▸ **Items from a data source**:
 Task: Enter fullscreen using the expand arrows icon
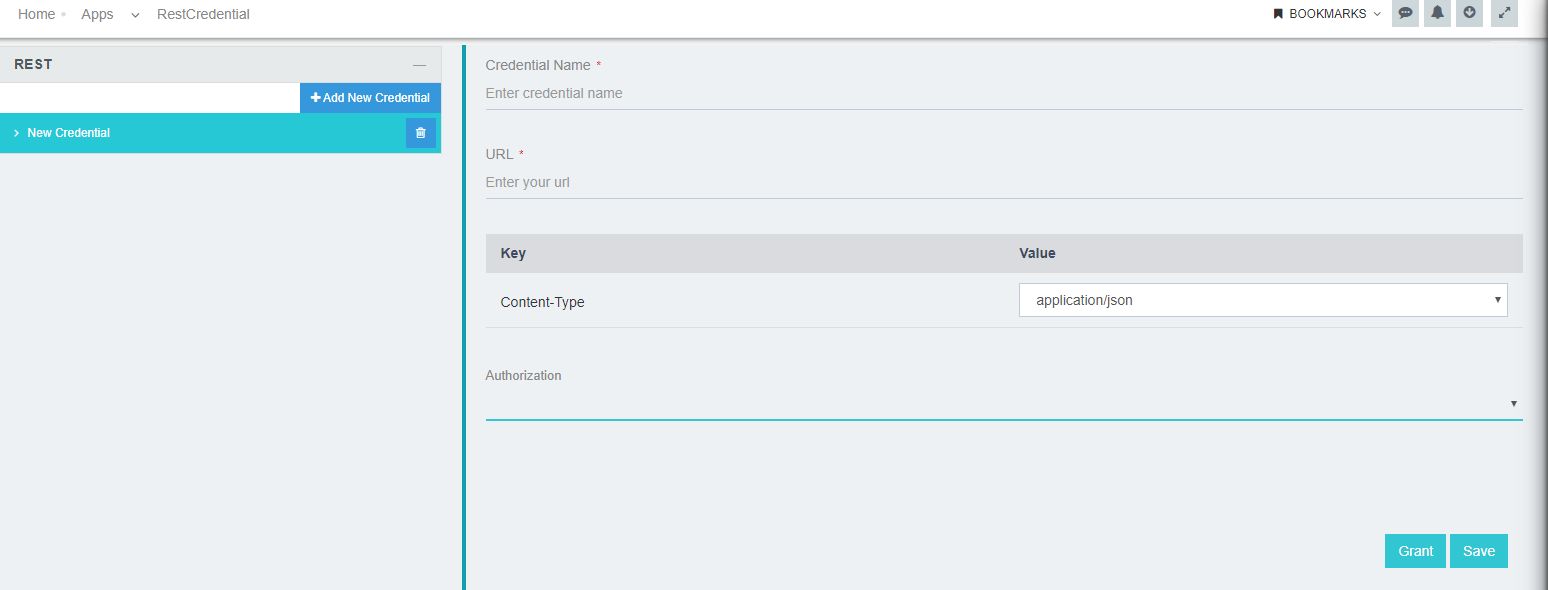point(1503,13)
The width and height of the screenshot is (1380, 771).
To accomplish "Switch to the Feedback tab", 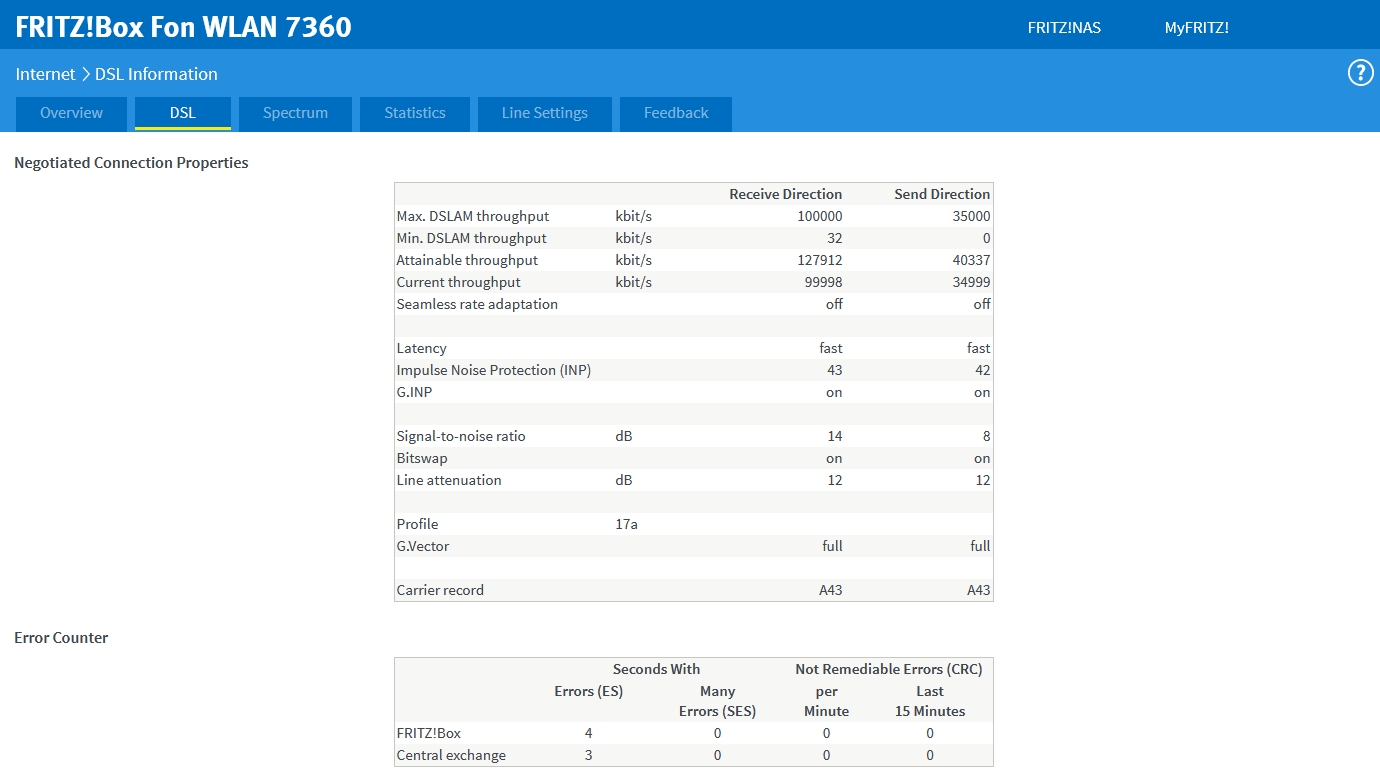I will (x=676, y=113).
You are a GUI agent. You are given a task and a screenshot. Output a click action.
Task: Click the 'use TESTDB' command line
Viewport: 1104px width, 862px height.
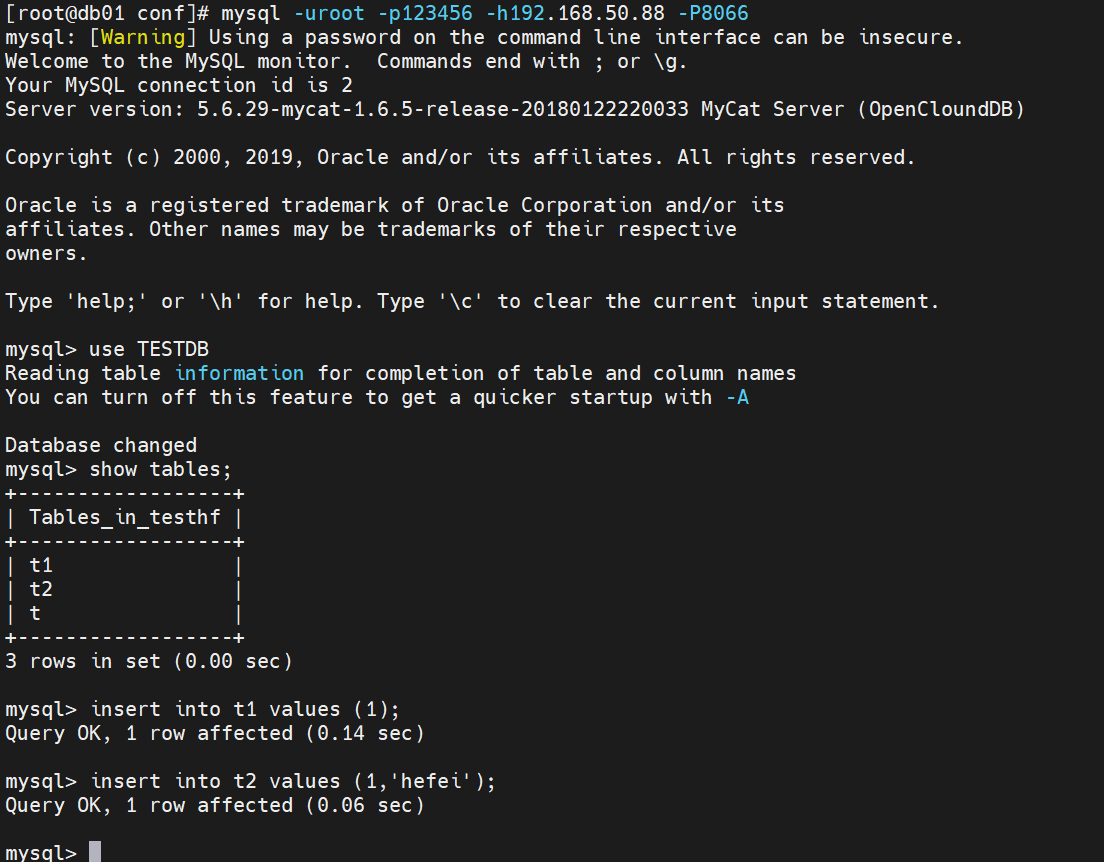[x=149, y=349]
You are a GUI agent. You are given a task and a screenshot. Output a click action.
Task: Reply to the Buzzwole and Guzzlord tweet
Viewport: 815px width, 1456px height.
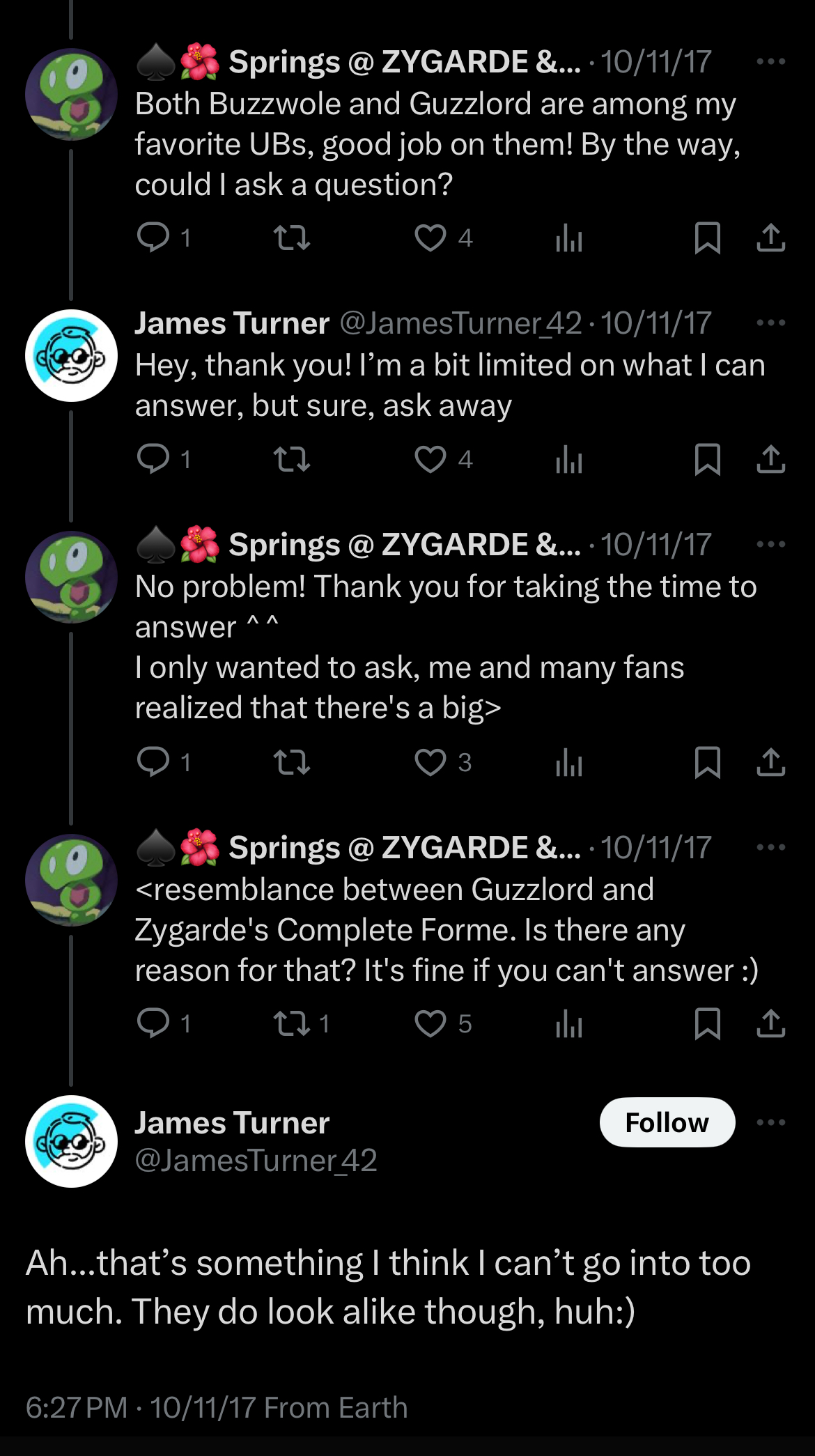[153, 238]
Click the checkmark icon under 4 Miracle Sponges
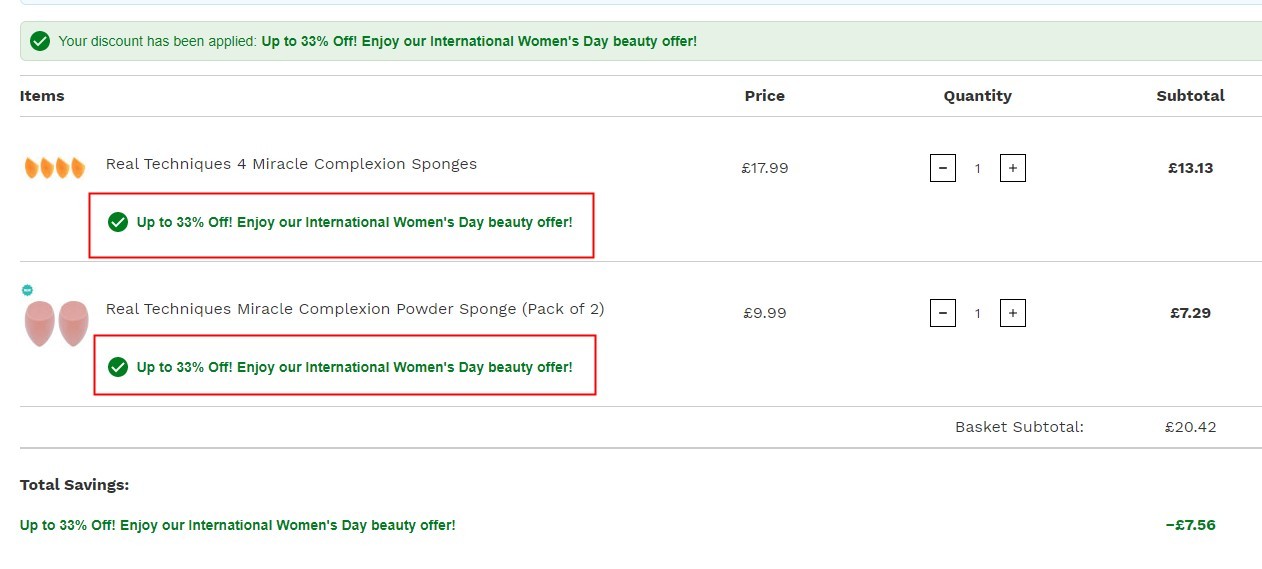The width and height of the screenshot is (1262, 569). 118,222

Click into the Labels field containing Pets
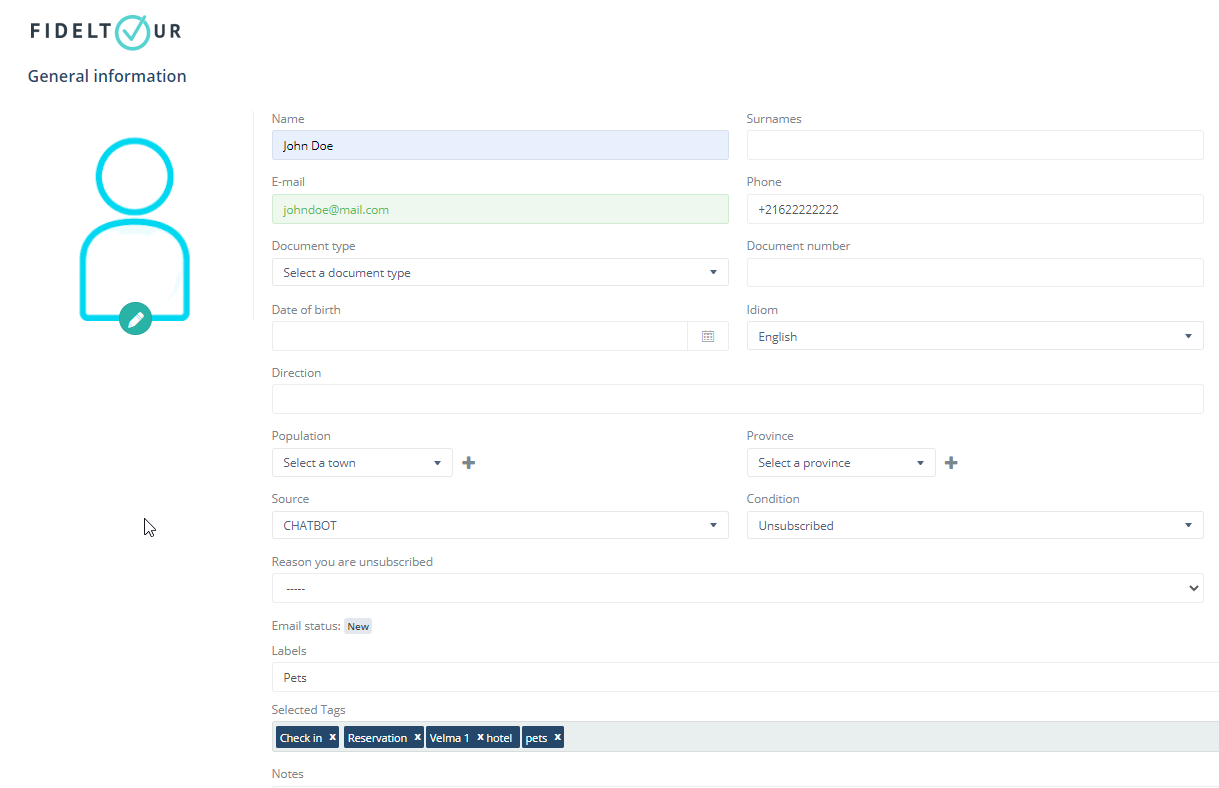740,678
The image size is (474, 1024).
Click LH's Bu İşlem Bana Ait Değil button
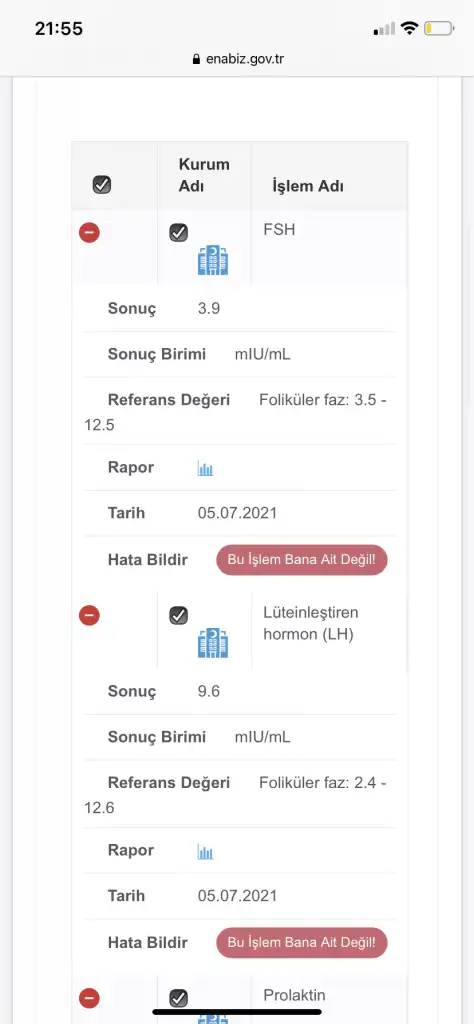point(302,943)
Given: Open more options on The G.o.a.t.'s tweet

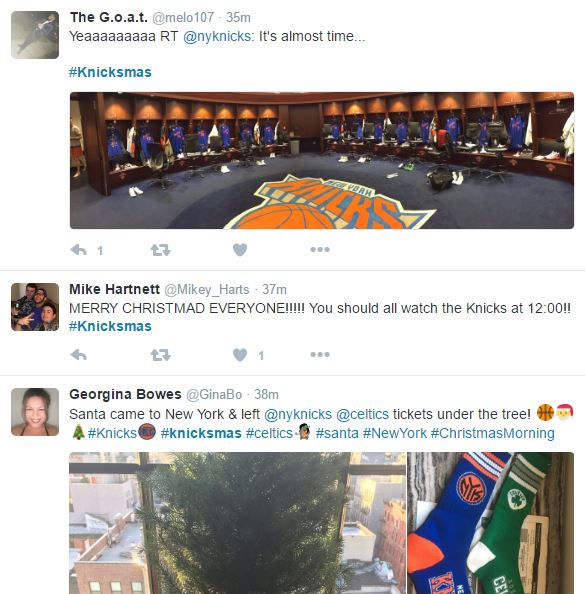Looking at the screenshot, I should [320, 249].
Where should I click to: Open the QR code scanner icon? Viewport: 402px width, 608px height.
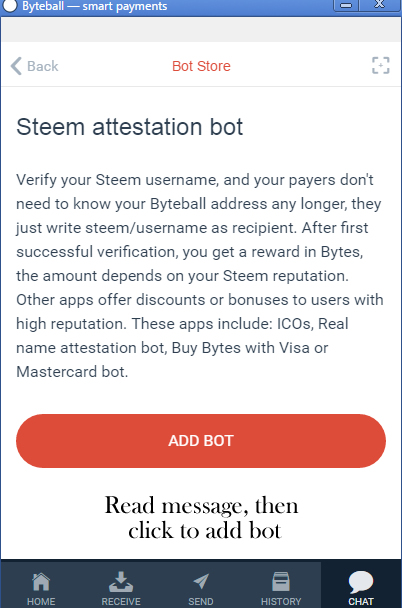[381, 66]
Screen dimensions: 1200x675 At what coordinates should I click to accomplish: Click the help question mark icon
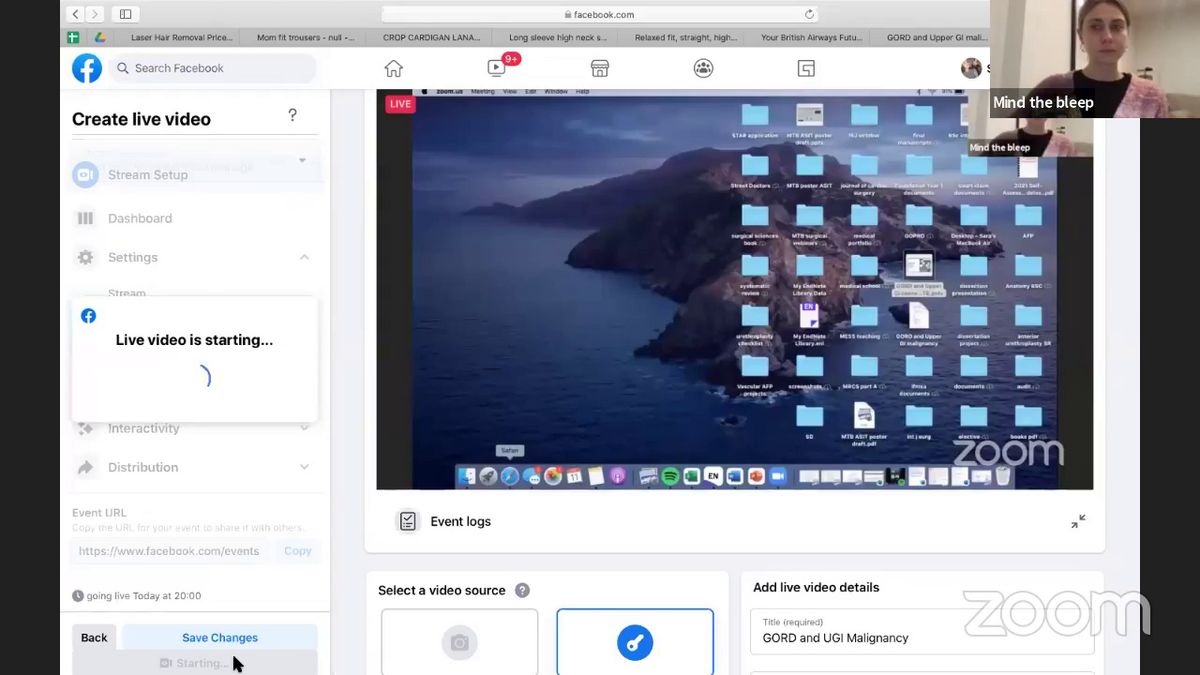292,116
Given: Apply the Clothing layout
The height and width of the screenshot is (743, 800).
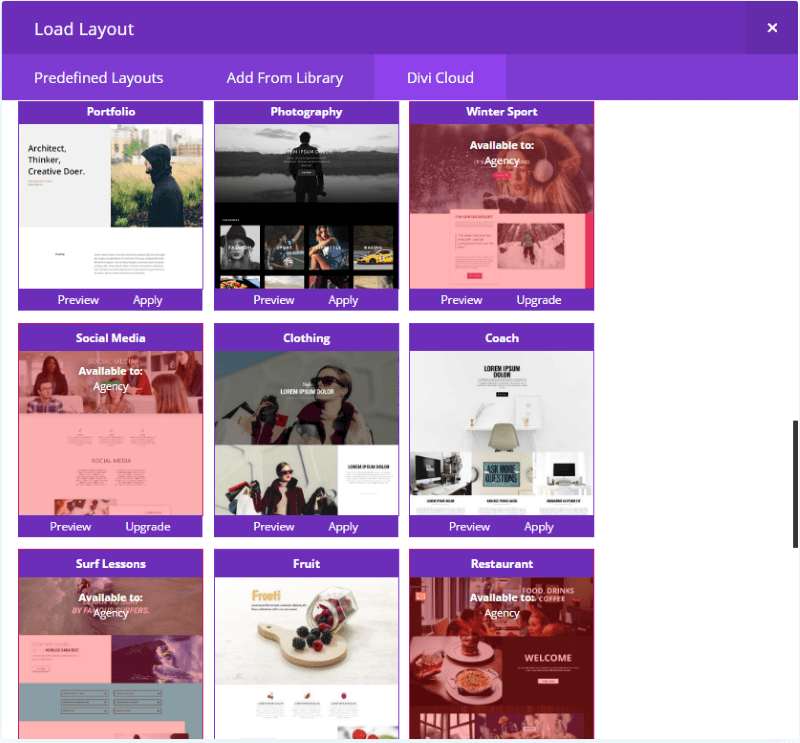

▸ **WHAT THE EXERCISE ASKS**: Reproduce word for word the lines from the line with "Given: Apply the Clothing layout" to the end of the entries above, both included, but leave the pictures out.

▸ **COMPLETED EXERCISE**:
Given: Apply the Clothing layout
The height and width of the screenshot is (743, 800).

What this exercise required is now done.